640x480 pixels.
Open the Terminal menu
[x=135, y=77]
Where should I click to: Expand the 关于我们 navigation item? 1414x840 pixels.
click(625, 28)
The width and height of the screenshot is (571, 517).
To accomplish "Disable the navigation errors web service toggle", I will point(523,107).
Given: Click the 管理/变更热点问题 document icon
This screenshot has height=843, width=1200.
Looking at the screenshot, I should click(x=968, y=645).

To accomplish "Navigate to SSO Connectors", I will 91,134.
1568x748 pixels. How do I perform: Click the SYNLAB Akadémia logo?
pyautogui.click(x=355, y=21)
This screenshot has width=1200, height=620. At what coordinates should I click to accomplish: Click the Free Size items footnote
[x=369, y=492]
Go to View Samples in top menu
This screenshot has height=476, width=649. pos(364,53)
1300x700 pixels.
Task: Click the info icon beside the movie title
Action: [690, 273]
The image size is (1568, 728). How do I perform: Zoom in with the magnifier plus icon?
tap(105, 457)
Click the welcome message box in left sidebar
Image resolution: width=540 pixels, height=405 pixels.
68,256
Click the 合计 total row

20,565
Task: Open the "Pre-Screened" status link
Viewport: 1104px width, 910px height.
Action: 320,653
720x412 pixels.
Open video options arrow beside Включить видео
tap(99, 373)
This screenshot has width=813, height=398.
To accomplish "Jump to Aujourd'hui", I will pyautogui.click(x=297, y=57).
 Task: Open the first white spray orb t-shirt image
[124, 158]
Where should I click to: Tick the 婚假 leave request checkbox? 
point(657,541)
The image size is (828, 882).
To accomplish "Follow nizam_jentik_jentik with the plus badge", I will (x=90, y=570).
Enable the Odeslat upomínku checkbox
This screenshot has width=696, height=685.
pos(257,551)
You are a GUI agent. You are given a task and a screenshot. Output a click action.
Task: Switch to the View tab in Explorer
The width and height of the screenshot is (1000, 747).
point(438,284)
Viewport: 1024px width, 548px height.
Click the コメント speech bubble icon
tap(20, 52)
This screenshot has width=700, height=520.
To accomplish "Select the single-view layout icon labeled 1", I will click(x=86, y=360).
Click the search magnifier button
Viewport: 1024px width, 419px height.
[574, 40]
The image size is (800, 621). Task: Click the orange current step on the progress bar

- - - - - - -

#### Exercise goal
Find the line with "This screenshot has width=700, height=520." in the data above. Restate it and all later lines word for word, ending with the last line.

#### Task output
This screenshot has width=700, height=520.
To accomplish "Select the single-view layout icon labeled 1", I will click(x=86, y=360).
Click the search magnifier button
Viewport: 1024px width, 419px height.
[574, 40]
The image size is (800, 621). Task: Click the orange current step on the progress bar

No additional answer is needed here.